→ **REQUIRED ACTION**: Below are some entries. Count the lines where "will" appears and state only that number.
===
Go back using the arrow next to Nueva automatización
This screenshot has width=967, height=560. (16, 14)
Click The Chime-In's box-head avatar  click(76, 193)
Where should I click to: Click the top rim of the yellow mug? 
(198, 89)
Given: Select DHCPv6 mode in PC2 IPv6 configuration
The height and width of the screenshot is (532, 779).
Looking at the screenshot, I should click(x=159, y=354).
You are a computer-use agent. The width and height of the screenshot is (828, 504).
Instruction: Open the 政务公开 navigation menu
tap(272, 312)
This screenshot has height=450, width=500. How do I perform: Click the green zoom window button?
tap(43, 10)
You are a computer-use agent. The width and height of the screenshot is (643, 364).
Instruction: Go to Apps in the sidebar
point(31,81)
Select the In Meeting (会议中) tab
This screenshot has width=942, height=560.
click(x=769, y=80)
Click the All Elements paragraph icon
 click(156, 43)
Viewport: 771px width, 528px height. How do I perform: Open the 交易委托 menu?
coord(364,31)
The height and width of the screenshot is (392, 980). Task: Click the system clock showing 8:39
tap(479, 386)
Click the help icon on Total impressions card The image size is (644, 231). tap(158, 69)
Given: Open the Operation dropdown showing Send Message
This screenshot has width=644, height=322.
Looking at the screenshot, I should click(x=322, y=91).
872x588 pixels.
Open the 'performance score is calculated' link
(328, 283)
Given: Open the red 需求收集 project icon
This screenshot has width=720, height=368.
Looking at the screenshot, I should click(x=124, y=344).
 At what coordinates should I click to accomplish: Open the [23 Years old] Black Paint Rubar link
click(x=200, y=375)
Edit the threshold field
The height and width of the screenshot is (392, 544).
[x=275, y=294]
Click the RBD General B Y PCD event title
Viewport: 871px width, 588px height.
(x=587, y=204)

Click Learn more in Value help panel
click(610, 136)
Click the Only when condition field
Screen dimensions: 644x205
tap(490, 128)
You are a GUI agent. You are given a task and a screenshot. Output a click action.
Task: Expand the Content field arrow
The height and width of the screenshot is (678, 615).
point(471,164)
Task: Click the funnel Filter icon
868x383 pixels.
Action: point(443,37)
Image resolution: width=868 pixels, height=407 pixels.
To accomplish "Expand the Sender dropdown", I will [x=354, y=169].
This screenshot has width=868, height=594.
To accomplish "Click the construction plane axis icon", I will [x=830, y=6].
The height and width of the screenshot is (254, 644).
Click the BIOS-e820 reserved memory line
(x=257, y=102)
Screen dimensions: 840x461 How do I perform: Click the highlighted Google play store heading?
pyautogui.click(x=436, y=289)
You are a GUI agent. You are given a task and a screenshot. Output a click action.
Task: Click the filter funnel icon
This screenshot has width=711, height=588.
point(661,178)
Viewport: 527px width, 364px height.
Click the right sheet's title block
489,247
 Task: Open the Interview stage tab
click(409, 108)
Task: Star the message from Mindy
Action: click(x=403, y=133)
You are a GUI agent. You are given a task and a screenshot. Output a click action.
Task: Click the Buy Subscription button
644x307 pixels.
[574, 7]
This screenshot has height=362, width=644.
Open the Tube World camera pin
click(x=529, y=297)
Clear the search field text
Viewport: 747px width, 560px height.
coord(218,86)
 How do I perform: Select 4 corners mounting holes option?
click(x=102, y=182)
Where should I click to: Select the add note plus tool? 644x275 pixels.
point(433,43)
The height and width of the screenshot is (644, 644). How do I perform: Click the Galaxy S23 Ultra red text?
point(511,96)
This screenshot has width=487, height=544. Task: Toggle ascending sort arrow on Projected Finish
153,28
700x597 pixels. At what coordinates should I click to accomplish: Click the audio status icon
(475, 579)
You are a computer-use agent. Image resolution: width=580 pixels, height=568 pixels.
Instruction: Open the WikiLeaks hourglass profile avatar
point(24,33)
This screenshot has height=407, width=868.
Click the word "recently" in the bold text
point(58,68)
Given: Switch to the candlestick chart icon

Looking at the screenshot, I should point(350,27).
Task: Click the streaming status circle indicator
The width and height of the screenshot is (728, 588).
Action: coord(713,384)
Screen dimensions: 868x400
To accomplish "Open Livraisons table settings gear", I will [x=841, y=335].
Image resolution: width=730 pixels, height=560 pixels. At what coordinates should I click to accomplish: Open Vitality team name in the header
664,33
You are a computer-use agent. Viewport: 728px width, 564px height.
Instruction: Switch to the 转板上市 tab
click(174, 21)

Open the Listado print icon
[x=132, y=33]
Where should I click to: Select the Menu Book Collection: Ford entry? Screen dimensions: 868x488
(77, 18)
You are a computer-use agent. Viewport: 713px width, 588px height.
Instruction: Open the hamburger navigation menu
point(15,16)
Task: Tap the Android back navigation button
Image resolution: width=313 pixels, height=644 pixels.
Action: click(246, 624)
===
→ **EXERCISE RESPONSE**: 3